Sans eux, il n’y aurait pas eu de victoire sur Daesh comme le prétendait le président Trump dans son message sur l’état de l’Union. Mais les YPG font maintenant face à certains des mêmes combattants de Daesh à Afrin avec qui ils se sont battus au cours des quatre dernières années. Ça fera mauvaise figure si les Etats-Unis abandonnaient leurs fidèles alliés kurdes parce qu’ils ne veulent pas d’affrontement avec la Turquie.

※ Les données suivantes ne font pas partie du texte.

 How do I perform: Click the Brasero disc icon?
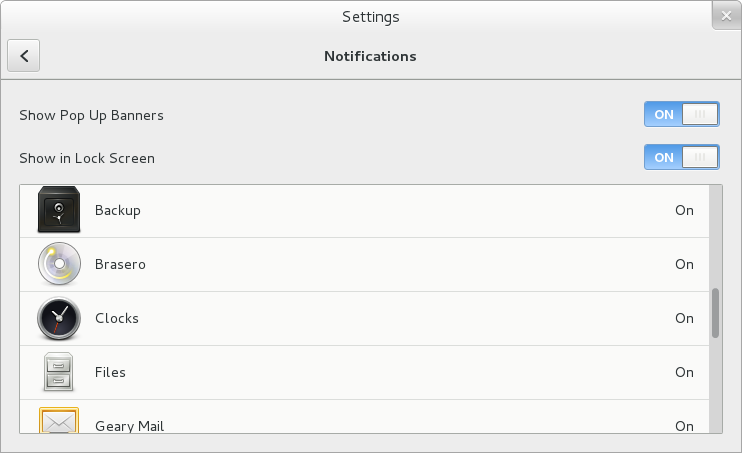(58, 265)
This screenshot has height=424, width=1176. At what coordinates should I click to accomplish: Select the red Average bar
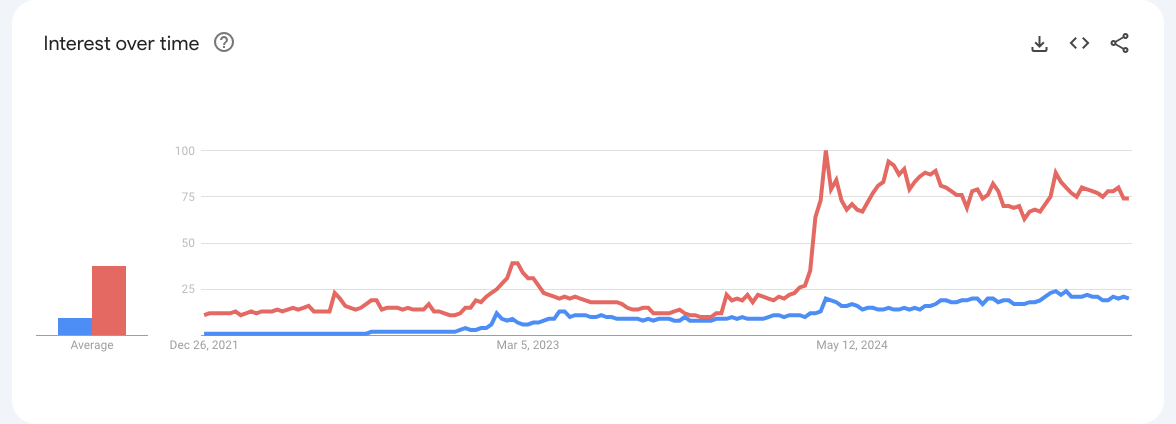pos(109,300)
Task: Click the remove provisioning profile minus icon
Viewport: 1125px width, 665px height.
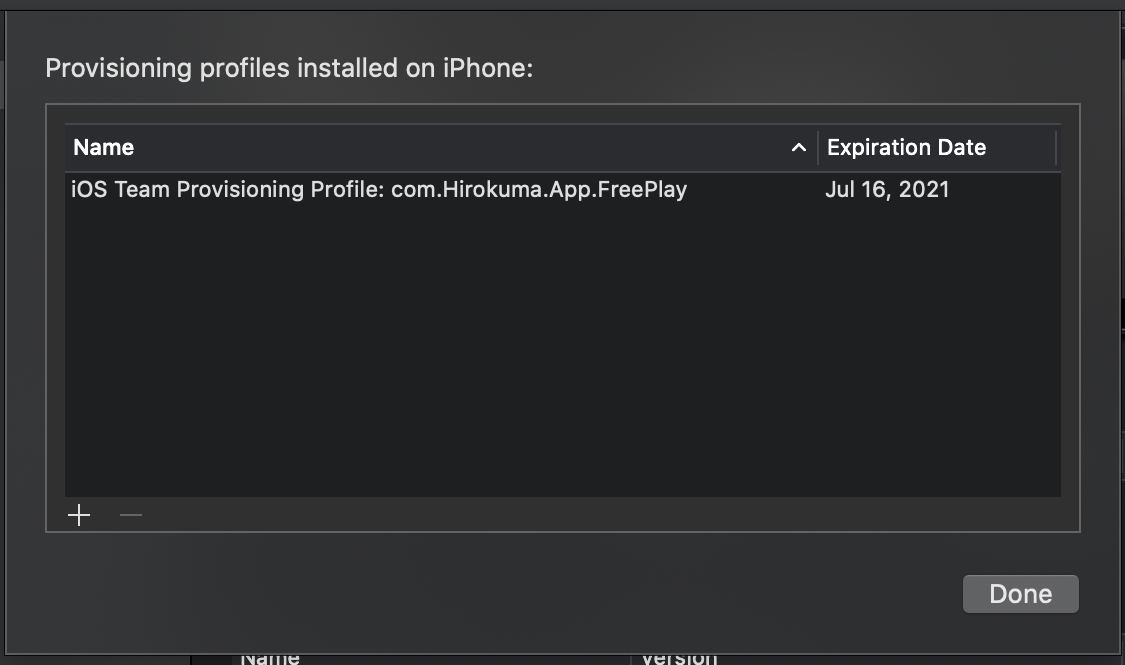Action: [129, 515]
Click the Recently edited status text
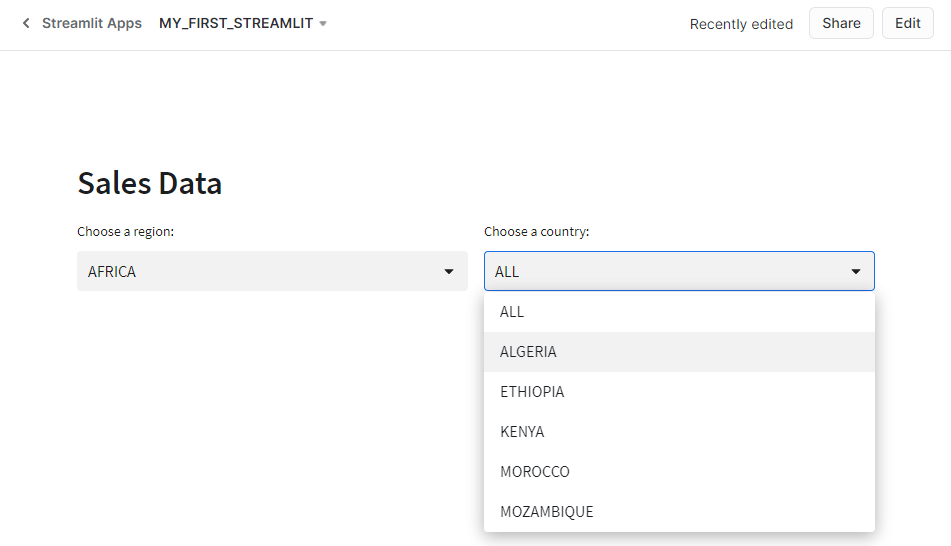Screen dimensions: 951x546 click(741, 24)
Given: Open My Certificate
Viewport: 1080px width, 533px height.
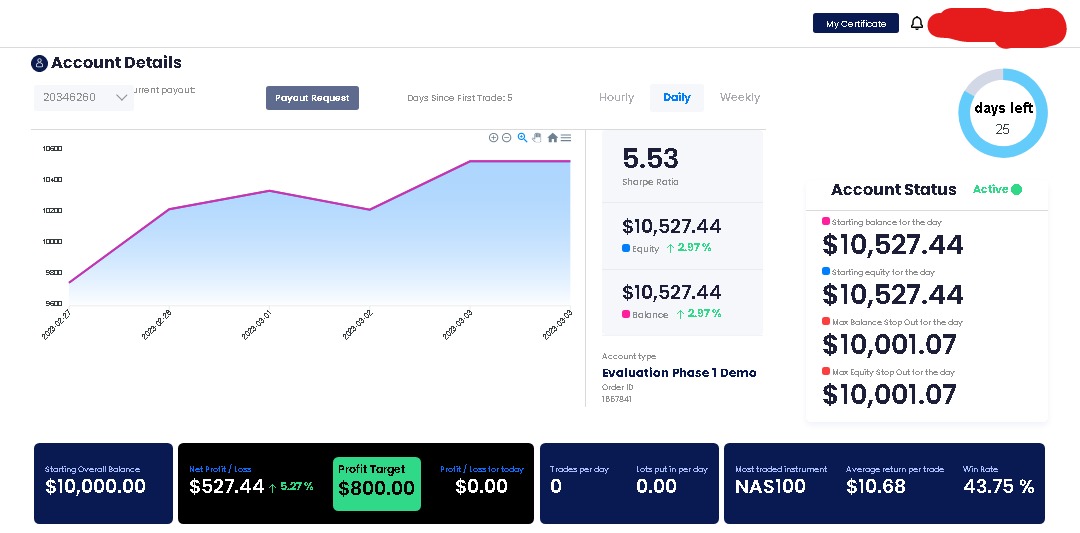Looking at the screenshot, I should tap(856, 23).
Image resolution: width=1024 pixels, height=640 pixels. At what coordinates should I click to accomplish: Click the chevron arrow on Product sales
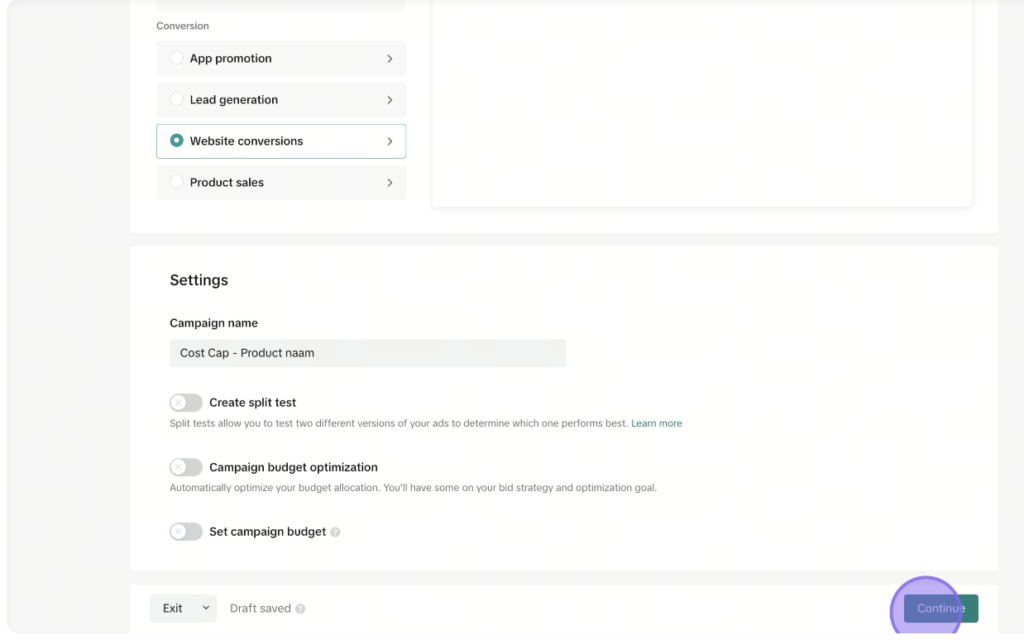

Une telle confrontation pourrait arriver prochainement. Le président turc Recep Tayyip Erdogan a menacé ce week-end d’étendre l’invasion turque à la ville arabe de Manbij, capturée à Daesh par les YPG en 2016 après un long siège. Il a déclaré que les Américains « nous disent : ne venez pas à Manbij. Nous viendrons à Manbij pour remettre ces territoires à leurs propriétaires légitimes ».
Les combats entre Turcs et Kurdes et l’affrontement grandissant entre les Etats-Unis et la Turquie sont tous dans l’intérêt Daesh. Il n’a pas la force de se remettre de ses défaites écrasantes de l’an dernier, mais les adversaires qu’il affrontait alors sont maintenant en train de livrer d’autres batailles.
L’élimination des dernières poches de la résistance de Daesh n’est plus leur première priorité. Le YPG a transféré des unités qui faisaient face à Daesh dans l’extrême est de la Syrie à l’ouest où elles feront face aux Turcs.
La Turquie n’est pas dans une position très favorable militairement, trois semaines environ après son invasion d’Afrin. Elle ne peut gagner qu’en bombardant jour et nuit, et pour cela elle aura besoin de la permission russe, ce qu’elle n’obtiendra probablement pas. Si elle veut étendre ses attaques, elle aura besoin de plus de soldats de combat et cela donnera l’opportunité à Daesh de rejoindre une nouvelle guerre.
Nous avons sollicité l’ambassade de Turquie au Royaume-Uni mais celle-ci n’a pas souhaité donner de commentaire au moment de la publication.